However, “The Elephant’s Journey” is not primarily a novel of ideas, nor is it a work of great beauty. Rather, it is the charming yet languid true story of King João III of Portugal’s gift of an elephant (named Solomon) to the Archduke Maximilian of Austria, and that elephant’s trip from Lisbon to Vienna in the 1550s along with his Indian mahout, or keeper, Subhro; a platoon of the Portuguese military; and the Archduke himself. Overcommitted to the enchantment of this wonderfully odd plotline, Saramago loses the weight of his more interesting ideas and applies his potentially inventive and humorous writing style to subject matter that renders it tedious. Worse, the historical facts of the story itself swallow up the novel’s characters, none of whom have exhibited real depth by the last page.

The most compelling aspects of “The Elephant’s Journey” do not come from the cultural analysis for which Saramago is famous, but rather from a self-referential exploration of the form of the novel. After two characters argue over the distance between them and the nearest town, Saramago explains that the narrator “will use our own modern itinerary units of measurement… It will be as if we were adding subtitles in our own language to a film…we will, therefore, have two parallel discourses that will never meet, this one, which we will be able to follow without difficulty and another, which, from this moment on, will remain silent.” The truth of history is irretrievable; only its distorted descendant—fiction, told from a modern perspective—can give its events contemporary meaning.

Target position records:
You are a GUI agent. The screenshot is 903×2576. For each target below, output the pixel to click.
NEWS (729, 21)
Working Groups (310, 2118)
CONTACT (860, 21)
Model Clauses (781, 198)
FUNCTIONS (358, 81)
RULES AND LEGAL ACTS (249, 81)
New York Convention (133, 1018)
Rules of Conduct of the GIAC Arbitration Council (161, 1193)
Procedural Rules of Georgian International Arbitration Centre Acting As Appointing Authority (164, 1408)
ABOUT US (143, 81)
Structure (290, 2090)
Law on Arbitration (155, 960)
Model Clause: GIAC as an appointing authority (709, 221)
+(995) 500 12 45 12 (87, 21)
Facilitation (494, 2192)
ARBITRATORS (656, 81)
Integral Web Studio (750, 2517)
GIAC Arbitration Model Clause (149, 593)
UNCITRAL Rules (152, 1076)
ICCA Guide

**Stated task**
In the review, rewrite the part that begins with the words "The most compelling" and ends with "events contemporary meaning.", substituting "storyteller" for "narrator".

**Output for this task**
The most compelling aspects of “The Elephant’s Journey” do not come from the cultural analysis for which Saramago is famous, but rather from a self-referential exploration of the form of the novel. After two characters argue over the distance between them and the nearest town, Saramago explains that the storyteller “will use our own modern itinerary units of measurement… It will be as if we were adding subtitles in our own language to a film…we will, therefore, have two parallel discourses that will never meet, this one, which we will be able to follow without difficulty and another, which, from this moment on, will remain silent.” The truth of history is irretrievable; only its distorted descendant—fiction, told from a modern perspective—can give its events contemporary meaning.